„Es ist jedes Mal neu, es ist immer anders, und ihr müsst immer wach sein.“ Die Stimme Scott Rollers tönt aus dem Off der Probenaufnahmen, die während kurzer Umbaupausen auf einer Videoleinwand im Bühnenhintergrund zu sehen sind. „Jetzt!“ heißt das Programm, es ist bereits die vierte Veranstaltung unter diesem Titel, und wie schon 2008, 2009 und 2010 sind auch 2011 im Theaterhaus Stuttgart wieder über 100 Schülerinnen und Schüler beteiligt. Und doch ist es diesmal wieder anders, ganz neu.
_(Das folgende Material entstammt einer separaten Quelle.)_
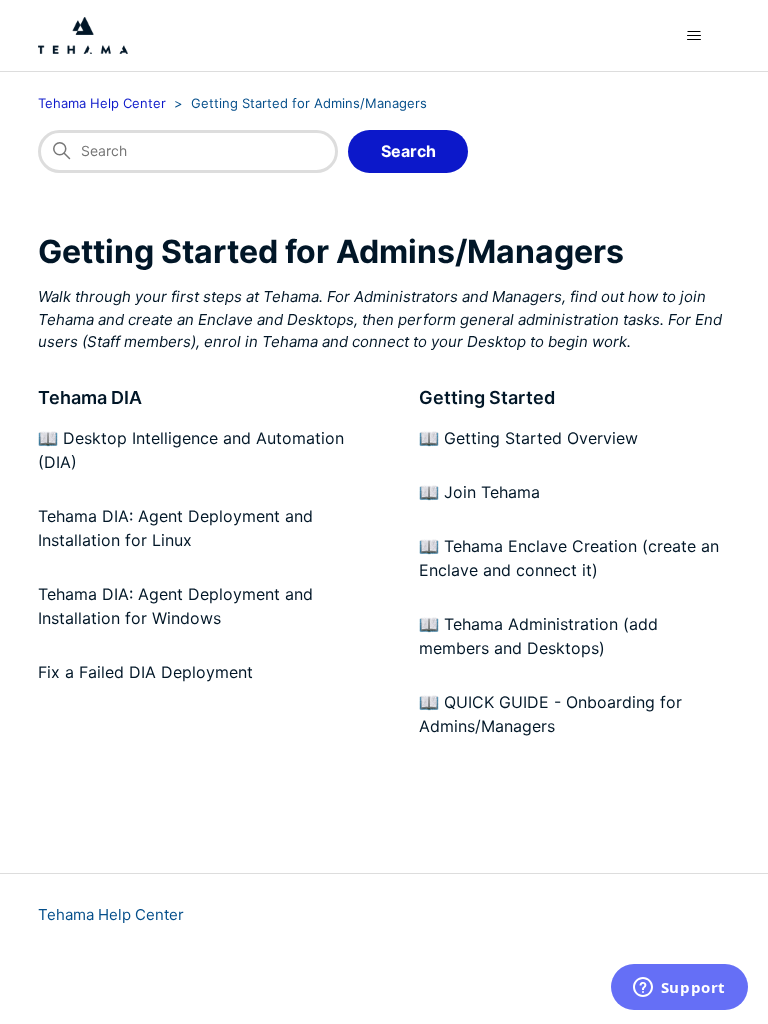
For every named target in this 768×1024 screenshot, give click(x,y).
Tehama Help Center (102, 103)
Ein Ensemble aus acht jungen Musikern – Holzbläser, Streicher, Gitarren, Klavier, plus Roller am Cello – hat hinten links Stellung bezogen und leitet in das Programm ein. Dann kommen die Sechstklässler. Sie laufen über die Bühne durcheinander, Stühle und Tische die einzigen Requisiten. Auf verschiedene Klangsignale ändern sie ihr Tempo oder halten inne. Drei Schüler improvisieren mit Samples am Laptop. Ein Kaugummi wandert von Mund zu Mund: Als der Vorletzte in der Reihe ihn verschluckt, kratzt der Letzte einen neuen von der Schuhsohle ab und steckt ihn in den Mund. Leuchtende Stäbe, Schnüre, weiße Stoffhandschuhe tanzen im Schwarzlicht. Zwei skurrile Schrottskulpturen links und rechts am Bühnenrand warten darauf, bespielt zu werden. Zum Finale rezitiert Jerry Willingham kurze Texte und dirigiert: „Jetzt!“ rufen im Wechsel die 115 Schüler, die nun von hinten in den Saal strömen.
Vier Jahre lang war „Open_Music“ ein Projekt des Netzwerk Süd, das die Arbeit mit insgesamt mehr als 400 Schülern ermöglicht hat. Nach dem Ende des Netzwerks Neue Musik war zunächst unklar, wie es weitergehen sollte. Doch das Projekt ist älter als das Netzwerk: Roller gründete „Open_Music“ 2005 zusammen mit Ulrike Stortz. Der Unterstrich verweist auf die Welt der Software. Doch gemeint ist etwas Anderes: eine prinzipielle Offenheit ebenso der Schüler gegenüber neuen, ungewohnten Ausdrucksformen wie auch der Musiker und des Publikums gegenüber den musikalisch oft unerfahrenen Zöglingen: „Jetzt!“ steht für Improvisation, die Musik entsteht im Moment, das Unerwartete ist Programm.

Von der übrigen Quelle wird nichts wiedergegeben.